When I got my job with The Star-Ledger a few weeks after graduating, and found myself going to my first TV critics press tour in LA a few weeks after that, David invited me down to the Fox lot to meet him, and he set up interviews with both Steven Bochco and David Milch, which was a big deal for me as both a novice TV critic and devout "Hill Street Blues" and "NYPD Blue" fan. (Milch actually wound up taking Mills and me to the racetrack with him, with much of the "interview" taking place in the car. The tape is unfortunately lost to history, which is just as well, since Milch was in particularly esoteric form that day.)
From that day on, it became a ritual that Mills and I would go out for a bite (albeit not at the track) whenever I was out in LA, or on the rare occasions when he was on this coast. (I remember we once trekked 20 blocks through a New York snowstorm because I wanted to introduce him to the 2nd Avenue Deli; the picture above is us on a quest to find somewhere good to eat on Rodeo Drive, just cuz.) He was, as he had been from the start, always very helpful if I had a technical question, and very encouraging of my career.
Mills was tenacious, and he knew what he wanted.
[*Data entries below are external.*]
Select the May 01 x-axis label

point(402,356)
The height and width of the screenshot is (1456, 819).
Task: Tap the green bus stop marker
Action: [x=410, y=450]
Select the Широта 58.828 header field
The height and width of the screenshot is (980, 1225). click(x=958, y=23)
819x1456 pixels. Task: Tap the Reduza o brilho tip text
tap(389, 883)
After Simon helped him break into the business by inviting him to co-write the script for "Bop Gun," a season 2 "Homicide" episode with Robin Williams that remains one of that great show's best episodes, Mills bounced around a few other jobs (including a brief "Picket Fences" stint where he and the other staffers sat around while David E. Kelley wrote everything), then read a newspaper account of a speech Milch gave about the lack of African-American TV writers. Mills was so irked by Milch's comments that he wrote him a letter objecting to much of the content of the speech and its assumptions about black writers. Milch was impressed enough that he commissioned Mills to write an episode for late in season two, then hired him for a staff job in season three.
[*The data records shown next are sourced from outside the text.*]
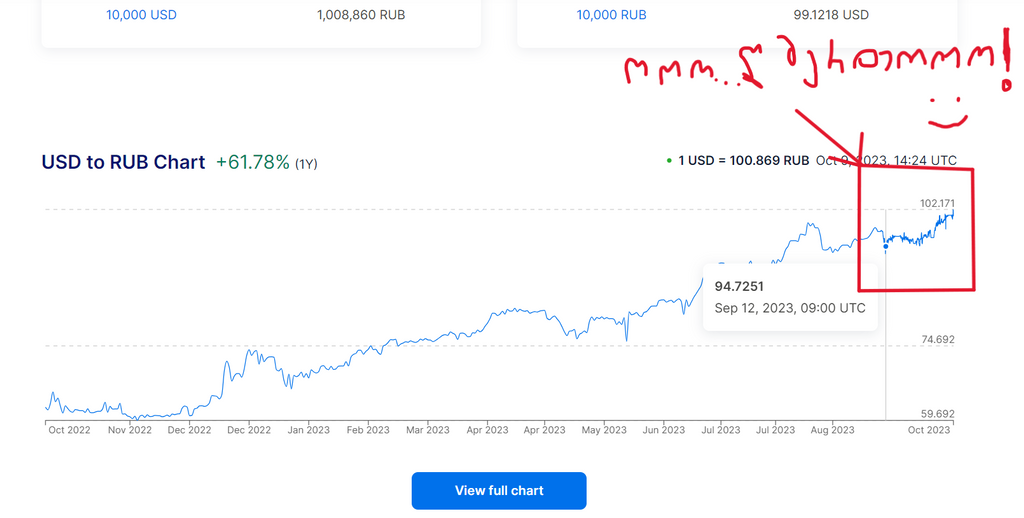Click the blue hovered data point on chart
1024x518 pixels.
886,246
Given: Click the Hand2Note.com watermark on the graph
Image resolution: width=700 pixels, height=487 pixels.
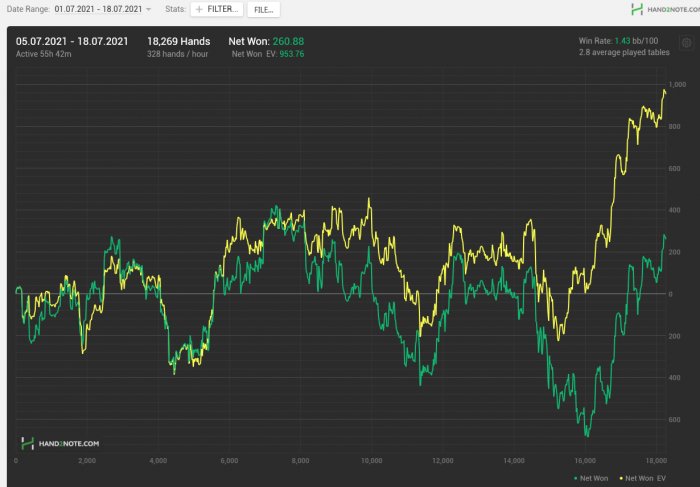Looking at the screenshot, I should click(60, 443).
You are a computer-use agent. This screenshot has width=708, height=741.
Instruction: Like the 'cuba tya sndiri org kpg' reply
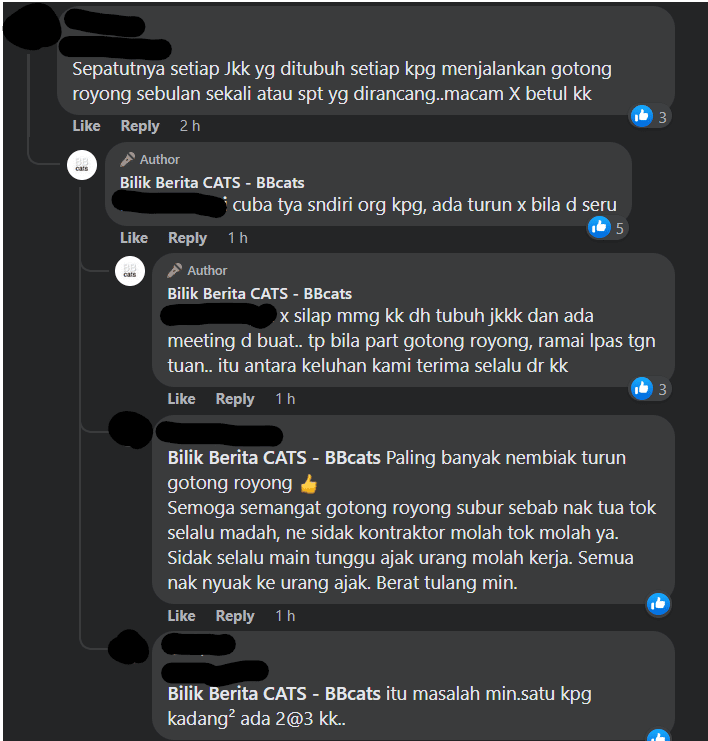coord(134,238)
Though Milch tended to heavily rewrite the scripts of his staffers, a Mills "NYPD" script always stood out to me as being uniquely his even after Milch had taken a pass or three. As the only writer of color on the show, he tended to deal with race more: in one episode, Sipowicz got in trouble for using the N-word in front of a black community leader, while another had Lt. Fancy seeking revenge on a bigoted patrol cop who humiliated him during a traffic stop. But it wasn't just the subject of race that made him stand out. Because he had been a newspaper writer with a good set of eyes and ears, his scripts tended to be richer in detail than the ones from many of his colleagues. There was more of a sense that the characters were people, and not just servants to a plot, whether they were supporting characters or minor guest stars.
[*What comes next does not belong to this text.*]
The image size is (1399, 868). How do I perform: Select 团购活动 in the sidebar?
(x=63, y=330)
After "NYPD Blue," he spent some time on "ER," where he created the character of Rocket Romano (and left before later writers turned him into a two-dimensional clown, then cut his arm off, then dropped a helicopter on him). He won a couple of deserved Emmys for collaborating with Simon on the moving HBO miniseries "The Corner," then spent a long time developing his own shows for different broadcast networks.
Only one ever made it to air: "Kingpin," a kind of Mexican spin on "The Godfather" with Yancey Arias as the head of a drug cartel. (Mills talked about the show, and embedded a few video clips, here, here and here.) Though Mills would later write for "The Wire," "Kingpin" was a very different kind of drug war story, more pulpy by design. I loved it, but felt a bit too close to the creator by that point to review it, and asked Matt Seitz to write that column: Matt called it "fiendishly entertaining" and said, "the series is a triumph for Mills, who has always been respected for his intelligence, but rarely for his showmanship. 'Kingpin' has both qualities in abundance."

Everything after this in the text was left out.